Il giro ad anello è "troppo faticoso " e marito e moglie rimangono bloccati in quota al buio
Il marito, di 75 anni d'età, è stato colto da forti crampi alle gambe e non era più in grado di procedere

AURONZO DI CADORE. L'allerta è scattata nella tarda serata di ieri, 11 settembre, dopo che marito e moglie sono rimasti bloccati in quota a causa della fatica mentre percorrevano un giro ad anello nel Bellunese.
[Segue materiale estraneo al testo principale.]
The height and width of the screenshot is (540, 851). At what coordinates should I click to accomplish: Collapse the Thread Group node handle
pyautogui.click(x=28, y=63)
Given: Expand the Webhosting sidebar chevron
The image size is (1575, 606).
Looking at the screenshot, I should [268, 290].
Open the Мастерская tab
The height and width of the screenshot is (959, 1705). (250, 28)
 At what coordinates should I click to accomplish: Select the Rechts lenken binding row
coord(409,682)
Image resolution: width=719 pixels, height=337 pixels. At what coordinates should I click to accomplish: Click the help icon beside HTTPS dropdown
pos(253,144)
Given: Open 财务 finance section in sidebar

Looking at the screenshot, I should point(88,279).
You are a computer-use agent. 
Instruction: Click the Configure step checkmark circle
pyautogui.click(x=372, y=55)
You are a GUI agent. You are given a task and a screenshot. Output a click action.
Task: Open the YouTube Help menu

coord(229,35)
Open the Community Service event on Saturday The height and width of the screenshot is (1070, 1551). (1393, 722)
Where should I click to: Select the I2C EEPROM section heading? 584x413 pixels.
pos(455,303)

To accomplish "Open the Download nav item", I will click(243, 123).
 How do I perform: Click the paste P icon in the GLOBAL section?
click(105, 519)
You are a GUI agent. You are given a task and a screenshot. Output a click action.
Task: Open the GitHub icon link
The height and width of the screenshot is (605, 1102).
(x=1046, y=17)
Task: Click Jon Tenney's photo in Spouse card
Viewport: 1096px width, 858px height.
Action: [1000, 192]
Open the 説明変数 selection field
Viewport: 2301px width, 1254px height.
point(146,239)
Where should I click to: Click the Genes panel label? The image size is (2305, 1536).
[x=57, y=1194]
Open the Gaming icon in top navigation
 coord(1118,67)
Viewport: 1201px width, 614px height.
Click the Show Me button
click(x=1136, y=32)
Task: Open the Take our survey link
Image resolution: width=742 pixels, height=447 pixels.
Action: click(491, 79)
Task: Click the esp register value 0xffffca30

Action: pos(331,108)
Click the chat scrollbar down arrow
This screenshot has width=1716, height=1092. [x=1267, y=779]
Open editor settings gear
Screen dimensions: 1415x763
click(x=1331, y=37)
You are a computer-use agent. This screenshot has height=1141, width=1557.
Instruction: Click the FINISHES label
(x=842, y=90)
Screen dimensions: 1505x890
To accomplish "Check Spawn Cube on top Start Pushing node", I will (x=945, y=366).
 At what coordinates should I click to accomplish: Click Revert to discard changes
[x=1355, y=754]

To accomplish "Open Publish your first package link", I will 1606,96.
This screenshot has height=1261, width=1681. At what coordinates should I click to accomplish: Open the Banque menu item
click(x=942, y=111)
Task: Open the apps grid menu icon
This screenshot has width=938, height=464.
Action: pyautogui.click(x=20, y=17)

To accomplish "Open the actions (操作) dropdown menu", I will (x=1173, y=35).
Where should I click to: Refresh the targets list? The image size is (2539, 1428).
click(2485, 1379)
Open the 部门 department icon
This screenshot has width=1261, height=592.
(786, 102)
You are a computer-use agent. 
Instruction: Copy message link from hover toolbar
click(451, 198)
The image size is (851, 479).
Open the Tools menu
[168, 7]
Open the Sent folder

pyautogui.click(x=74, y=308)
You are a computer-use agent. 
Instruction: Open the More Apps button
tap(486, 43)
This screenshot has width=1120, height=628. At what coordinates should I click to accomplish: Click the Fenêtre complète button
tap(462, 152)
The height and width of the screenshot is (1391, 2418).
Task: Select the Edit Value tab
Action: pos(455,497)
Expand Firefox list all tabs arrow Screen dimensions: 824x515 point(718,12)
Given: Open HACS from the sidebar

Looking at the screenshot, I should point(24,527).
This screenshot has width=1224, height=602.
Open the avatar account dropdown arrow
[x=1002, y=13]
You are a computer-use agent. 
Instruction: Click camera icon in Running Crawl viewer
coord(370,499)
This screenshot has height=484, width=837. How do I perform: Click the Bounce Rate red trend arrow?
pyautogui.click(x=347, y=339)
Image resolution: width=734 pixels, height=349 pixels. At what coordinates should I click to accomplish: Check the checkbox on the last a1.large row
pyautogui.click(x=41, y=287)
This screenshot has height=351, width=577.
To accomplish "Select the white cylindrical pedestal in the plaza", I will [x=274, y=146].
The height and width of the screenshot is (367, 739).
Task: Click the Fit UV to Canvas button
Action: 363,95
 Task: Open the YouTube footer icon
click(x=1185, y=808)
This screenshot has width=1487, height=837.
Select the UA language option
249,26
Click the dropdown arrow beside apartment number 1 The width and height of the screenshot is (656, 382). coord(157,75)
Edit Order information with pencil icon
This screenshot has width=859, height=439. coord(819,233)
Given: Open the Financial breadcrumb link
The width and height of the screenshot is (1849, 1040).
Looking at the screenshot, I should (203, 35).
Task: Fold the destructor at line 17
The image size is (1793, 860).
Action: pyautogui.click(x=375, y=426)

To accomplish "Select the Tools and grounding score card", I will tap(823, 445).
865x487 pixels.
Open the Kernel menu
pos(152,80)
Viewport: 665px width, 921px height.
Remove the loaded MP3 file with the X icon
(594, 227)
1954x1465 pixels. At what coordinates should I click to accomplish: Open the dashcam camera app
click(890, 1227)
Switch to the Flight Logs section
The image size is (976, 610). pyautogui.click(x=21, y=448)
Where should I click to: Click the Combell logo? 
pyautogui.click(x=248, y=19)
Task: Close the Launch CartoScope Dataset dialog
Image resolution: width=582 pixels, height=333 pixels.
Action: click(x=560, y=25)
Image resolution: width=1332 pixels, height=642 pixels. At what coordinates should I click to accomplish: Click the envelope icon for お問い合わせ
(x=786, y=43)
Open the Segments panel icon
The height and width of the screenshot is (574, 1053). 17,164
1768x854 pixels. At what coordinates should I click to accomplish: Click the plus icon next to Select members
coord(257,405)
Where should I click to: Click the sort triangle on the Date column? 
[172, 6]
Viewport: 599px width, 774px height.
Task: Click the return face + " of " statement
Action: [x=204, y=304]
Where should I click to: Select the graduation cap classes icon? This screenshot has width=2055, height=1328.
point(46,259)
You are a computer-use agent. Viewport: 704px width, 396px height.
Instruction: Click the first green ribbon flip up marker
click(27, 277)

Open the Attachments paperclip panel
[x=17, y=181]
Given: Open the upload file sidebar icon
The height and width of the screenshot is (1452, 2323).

La coppia di escursionisti di Lecco, di 75 e 67 anni d'età, era salita al Rifugio Fonda Savio, per poi scendere al Ciadin di Rin Bianco lungo il sentiero numero 119, con l'intenzione di chiudere la camminata e tornare al punto di partenza.
L'uomo è però stato colto da dolorosi crampi alle gambe e non è più stato in grado di procedere oltre. Una squadra di soccorritori, compresi due della Guardia di finanza, ha quindi raggiunto a piedi la coppia a circa 2mila metri di quota.
Nelle fasi di rientro è stato necessario imbarellare l'escursionista, che non riusciva a camminare autonomamente, nei tratti più ripidi, finché il gruppo, facendosi luce con le frontali, è arrivato sul sentiero numero 101, più facile e pianeggiante, e l'uomo si è rimesso in piedi e ha proceduto da solo.
Pur affaticata, la moglie si è mossa sempre in autonomia fino al casello delle Tre Cime, da dove la coppia è stata accompagnata in fuoristrada alla propria macchina al parcheggio. L'intervento, che ha visto entrare in azione i tecnici del Soccorso alpino di Auronzo di Cadore, si è concluso attorno alle 21.